Noah, en cambio, parecía más concentrado en su plato que en la conversación.

—Tío Noah, ¿puede Denisse leerme un cuento antes de dormir? —preguntó Fred con una sonrisa radiante.

—Claro, si ella quiere —respondió Noah, sin levantar la vista.

—Por supuesto que sí —dijo Denisse enseguida, dirigiendo una mirada fugaz a su jefe.

El niño se levantó y corrió escaleras arriba. El sonido de sus pasos se perdió en el eco del pasillo.

Denisse aprovechó el silencio para hablar.

—Si quiere que esto funcione, necesito saber sus reglas.

Noah la miró finalmente.

—Reglas muy simples: horarios establecidos, comunicación constante y, sobre todo, nada de involucrarse más allá de lo necesario.

Denisse entrecerró los ojos.

—¿Eso significa que debo tratar al niño como si fuera un proyecto?

—Significa que mantengas la distancia profesional —corrigió él.

—Curioso —respondió ella con un deje de ironía—. Porque parece que la única persona que no sabe conectar con Fred es usted.

Noah la miró con frialdad, pero esta vez no respondió con sarcasmo.

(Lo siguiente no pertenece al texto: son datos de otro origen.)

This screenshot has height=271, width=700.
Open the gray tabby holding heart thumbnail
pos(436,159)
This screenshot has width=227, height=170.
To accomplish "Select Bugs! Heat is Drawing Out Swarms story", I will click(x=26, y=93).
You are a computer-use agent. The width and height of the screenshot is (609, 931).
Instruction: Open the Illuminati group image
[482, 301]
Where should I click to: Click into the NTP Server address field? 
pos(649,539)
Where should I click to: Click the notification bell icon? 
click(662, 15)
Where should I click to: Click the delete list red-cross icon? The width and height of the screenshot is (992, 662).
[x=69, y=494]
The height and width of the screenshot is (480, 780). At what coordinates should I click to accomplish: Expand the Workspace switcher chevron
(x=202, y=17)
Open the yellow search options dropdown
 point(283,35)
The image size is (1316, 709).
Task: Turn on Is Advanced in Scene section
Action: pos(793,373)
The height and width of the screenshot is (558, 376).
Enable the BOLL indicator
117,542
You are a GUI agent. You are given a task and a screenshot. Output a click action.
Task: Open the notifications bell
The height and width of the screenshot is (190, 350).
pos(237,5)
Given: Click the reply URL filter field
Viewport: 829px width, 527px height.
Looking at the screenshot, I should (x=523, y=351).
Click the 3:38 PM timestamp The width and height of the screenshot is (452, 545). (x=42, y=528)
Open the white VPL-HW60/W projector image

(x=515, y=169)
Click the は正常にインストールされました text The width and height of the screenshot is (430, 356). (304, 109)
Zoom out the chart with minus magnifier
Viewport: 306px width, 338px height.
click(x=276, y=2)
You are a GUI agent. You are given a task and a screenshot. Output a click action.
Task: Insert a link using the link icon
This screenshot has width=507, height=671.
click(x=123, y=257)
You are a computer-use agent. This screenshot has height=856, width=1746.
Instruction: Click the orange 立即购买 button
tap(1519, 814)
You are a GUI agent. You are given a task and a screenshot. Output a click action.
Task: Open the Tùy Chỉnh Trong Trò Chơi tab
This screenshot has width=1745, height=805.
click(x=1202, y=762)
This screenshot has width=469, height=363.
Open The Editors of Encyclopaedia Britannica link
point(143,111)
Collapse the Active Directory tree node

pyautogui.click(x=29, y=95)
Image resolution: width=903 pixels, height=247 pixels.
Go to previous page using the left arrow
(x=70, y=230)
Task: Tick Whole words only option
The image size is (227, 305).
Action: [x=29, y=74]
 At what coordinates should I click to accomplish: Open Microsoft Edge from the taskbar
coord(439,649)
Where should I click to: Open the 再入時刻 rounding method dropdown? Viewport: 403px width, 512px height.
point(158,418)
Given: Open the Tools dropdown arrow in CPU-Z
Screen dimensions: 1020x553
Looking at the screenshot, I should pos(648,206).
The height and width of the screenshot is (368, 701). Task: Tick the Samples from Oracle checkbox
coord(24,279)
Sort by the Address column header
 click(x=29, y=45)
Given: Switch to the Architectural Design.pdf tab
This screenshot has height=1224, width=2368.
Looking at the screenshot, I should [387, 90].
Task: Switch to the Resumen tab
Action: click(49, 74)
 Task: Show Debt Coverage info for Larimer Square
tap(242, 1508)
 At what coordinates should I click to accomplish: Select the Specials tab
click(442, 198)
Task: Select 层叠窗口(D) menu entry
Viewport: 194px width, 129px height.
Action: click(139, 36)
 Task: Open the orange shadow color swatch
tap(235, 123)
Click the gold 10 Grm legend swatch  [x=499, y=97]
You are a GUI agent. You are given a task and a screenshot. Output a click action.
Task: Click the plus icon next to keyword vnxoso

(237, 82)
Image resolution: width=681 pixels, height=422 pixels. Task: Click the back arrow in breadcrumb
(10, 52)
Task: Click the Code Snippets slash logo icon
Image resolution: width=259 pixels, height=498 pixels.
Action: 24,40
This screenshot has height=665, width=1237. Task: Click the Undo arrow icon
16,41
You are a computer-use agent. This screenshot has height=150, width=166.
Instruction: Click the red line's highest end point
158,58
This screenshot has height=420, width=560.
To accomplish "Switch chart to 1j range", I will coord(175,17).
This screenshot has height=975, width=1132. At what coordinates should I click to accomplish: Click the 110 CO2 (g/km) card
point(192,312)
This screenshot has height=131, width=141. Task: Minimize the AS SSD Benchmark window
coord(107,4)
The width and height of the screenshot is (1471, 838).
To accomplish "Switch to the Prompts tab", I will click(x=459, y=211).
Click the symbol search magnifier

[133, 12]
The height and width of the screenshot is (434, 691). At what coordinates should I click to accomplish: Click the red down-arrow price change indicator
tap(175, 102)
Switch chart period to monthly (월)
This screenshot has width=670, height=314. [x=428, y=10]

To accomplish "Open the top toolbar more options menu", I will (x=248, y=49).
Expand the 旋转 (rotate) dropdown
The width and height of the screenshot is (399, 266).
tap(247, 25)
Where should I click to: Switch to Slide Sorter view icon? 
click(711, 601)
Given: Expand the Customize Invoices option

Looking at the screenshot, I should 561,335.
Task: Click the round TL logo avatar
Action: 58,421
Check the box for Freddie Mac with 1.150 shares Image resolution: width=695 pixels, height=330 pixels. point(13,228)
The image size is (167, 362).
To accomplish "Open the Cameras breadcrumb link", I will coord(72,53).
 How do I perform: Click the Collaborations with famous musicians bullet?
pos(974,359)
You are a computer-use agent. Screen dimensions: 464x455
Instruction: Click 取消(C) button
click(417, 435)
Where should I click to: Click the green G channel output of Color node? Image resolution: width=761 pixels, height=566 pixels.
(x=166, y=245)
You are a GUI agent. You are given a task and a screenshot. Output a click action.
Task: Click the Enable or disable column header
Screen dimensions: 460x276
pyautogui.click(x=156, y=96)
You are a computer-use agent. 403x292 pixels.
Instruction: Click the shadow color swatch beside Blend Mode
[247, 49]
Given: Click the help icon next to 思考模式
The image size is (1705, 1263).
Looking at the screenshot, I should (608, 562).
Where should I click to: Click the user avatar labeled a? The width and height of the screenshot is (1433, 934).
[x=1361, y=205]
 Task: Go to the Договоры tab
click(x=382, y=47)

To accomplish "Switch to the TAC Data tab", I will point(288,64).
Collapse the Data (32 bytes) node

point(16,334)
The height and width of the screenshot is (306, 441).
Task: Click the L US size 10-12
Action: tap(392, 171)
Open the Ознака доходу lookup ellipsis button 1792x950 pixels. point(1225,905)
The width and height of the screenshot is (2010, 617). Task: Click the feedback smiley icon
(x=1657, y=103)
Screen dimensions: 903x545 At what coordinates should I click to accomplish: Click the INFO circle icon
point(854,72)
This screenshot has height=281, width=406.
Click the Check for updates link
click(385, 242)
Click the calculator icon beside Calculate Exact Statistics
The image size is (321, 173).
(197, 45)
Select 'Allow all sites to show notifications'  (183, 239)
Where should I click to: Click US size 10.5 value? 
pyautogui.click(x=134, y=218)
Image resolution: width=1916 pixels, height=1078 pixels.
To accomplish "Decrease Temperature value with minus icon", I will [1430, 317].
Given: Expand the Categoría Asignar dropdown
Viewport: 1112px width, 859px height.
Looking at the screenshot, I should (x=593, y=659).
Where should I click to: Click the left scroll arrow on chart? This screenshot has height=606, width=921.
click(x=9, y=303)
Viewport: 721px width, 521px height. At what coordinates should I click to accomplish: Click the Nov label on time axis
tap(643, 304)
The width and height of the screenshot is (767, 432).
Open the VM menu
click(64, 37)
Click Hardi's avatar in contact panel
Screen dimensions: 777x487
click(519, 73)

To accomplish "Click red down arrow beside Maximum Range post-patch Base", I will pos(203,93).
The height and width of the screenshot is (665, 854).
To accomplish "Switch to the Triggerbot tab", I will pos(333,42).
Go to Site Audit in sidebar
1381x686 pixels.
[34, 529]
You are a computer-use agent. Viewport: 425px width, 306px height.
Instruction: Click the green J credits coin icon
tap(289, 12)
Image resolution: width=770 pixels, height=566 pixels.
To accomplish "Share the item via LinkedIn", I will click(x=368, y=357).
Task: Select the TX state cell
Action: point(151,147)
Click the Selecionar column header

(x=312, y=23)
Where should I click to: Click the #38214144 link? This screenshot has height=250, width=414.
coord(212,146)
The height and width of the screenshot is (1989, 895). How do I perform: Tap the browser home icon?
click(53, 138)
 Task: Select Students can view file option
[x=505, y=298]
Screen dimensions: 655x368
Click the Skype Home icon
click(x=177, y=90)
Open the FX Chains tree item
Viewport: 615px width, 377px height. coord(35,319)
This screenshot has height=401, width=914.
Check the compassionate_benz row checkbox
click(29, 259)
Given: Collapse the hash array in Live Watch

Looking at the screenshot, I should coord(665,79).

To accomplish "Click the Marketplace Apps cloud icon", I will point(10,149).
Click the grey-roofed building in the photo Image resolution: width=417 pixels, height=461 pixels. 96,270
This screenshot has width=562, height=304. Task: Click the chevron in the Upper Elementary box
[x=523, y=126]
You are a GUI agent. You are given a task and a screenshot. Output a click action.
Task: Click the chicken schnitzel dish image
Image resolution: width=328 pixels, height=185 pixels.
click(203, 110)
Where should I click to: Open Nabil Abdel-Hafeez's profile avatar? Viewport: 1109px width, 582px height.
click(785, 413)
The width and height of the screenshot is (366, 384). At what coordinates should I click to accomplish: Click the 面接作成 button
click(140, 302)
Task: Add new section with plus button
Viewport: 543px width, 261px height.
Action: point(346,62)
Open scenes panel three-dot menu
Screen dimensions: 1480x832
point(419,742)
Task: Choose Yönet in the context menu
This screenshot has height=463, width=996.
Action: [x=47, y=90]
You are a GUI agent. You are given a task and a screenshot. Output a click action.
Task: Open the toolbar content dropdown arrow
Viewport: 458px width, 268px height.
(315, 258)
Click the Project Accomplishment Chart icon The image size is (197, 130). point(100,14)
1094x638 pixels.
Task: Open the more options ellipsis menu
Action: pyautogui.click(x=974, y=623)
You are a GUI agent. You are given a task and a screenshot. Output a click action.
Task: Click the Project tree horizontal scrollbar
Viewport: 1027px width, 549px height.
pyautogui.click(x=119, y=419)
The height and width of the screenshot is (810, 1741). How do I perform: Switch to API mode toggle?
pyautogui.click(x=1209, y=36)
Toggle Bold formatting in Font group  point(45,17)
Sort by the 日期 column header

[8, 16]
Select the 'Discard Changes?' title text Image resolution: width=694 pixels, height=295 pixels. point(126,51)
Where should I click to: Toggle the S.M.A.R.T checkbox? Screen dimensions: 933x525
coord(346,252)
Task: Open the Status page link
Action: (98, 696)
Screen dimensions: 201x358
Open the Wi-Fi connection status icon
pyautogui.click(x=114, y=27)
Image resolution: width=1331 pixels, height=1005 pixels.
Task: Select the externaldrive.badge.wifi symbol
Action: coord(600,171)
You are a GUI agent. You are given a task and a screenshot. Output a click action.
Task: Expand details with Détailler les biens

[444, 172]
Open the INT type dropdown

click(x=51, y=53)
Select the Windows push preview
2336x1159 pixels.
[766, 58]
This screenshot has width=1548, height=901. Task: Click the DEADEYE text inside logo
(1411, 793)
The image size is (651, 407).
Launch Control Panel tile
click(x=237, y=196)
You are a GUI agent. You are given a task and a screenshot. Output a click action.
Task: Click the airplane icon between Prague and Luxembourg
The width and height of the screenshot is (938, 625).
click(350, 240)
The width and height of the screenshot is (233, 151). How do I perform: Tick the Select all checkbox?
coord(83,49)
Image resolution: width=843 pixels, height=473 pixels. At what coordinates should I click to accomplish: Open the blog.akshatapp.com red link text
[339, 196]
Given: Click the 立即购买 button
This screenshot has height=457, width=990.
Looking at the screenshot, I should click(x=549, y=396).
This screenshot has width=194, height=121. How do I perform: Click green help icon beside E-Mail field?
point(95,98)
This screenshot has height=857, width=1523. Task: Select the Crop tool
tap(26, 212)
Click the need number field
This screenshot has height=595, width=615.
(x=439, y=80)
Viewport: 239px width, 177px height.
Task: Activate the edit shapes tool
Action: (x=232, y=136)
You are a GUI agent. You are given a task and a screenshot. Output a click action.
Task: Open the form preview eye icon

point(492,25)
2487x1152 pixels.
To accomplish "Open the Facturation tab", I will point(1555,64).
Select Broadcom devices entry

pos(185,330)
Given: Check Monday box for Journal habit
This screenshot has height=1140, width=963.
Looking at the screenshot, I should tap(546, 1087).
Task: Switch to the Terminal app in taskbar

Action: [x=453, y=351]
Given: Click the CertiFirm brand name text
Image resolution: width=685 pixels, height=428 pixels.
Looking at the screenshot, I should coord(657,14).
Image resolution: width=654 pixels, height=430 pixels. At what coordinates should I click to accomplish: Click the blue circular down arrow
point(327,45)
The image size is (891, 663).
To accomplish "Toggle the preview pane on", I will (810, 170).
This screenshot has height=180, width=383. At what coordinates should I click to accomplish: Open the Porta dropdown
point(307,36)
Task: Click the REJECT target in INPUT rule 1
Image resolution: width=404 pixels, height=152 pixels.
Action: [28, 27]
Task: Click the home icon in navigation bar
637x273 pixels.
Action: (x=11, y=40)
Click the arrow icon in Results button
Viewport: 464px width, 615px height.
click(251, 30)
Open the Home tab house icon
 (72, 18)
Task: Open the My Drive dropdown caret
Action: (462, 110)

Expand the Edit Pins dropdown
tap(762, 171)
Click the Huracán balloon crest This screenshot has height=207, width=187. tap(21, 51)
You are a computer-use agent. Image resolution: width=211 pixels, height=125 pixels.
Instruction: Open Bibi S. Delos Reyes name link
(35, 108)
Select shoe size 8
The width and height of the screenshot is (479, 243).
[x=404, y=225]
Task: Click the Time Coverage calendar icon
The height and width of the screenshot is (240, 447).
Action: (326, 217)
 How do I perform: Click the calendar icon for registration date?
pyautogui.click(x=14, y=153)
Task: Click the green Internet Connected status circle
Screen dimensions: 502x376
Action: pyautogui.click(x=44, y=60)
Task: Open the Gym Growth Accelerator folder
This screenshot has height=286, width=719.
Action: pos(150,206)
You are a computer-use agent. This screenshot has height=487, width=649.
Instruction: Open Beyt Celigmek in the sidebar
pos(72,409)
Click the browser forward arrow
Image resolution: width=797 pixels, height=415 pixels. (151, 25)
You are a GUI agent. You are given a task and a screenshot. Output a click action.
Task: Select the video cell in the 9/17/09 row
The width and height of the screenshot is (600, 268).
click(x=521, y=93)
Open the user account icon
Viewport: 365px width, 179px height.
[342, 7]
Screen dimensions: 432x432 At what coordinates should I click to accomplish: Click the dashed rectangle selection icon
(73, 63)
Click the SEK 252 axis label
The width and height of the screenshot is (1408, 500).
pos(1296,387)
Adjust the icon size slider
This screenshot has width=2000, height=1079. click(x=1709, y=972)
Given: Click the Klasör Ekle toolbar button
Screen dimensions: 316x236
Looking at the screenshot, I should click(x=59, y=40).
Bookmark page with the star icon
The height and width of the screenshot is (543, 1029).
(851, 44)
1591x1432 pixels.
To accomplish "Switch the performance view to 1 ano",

Su voz fue más baja, más controlada.

—No sabes nada de mi relación con él.

—Sé lo que veo —replicó ella—. Un niño que sonríe cuando estoy cerca y se apaga cuando tú entras en la habitación.

El silencio se volvió incómodo. Ambos sabían que había verdad en sus palabras. Noah dejó el tenedor sobre la mesa, respirando con calma.

—No estoy acostumbrado a que me hablen así.

—Yo tampoco estoy acostumbrada a que me juzguen sin motivo —respondió ella con firmeza.

Durante unos segundos, el aire entre ellos fue tan tenso que parecía que el cristal de la lámpara podría quebrarse. Entonces Noah se puso de pie.

—Mañana a las siete, Fred tiene su primera sesión con el tutor. No llegues tarde.

Denisse lo observó alejarse. No supo si sentir alivio o rabia. Solo sabía que cada vez que él estaba cerca, su corazón se desordenaba de una forma que la irritaba profundamente.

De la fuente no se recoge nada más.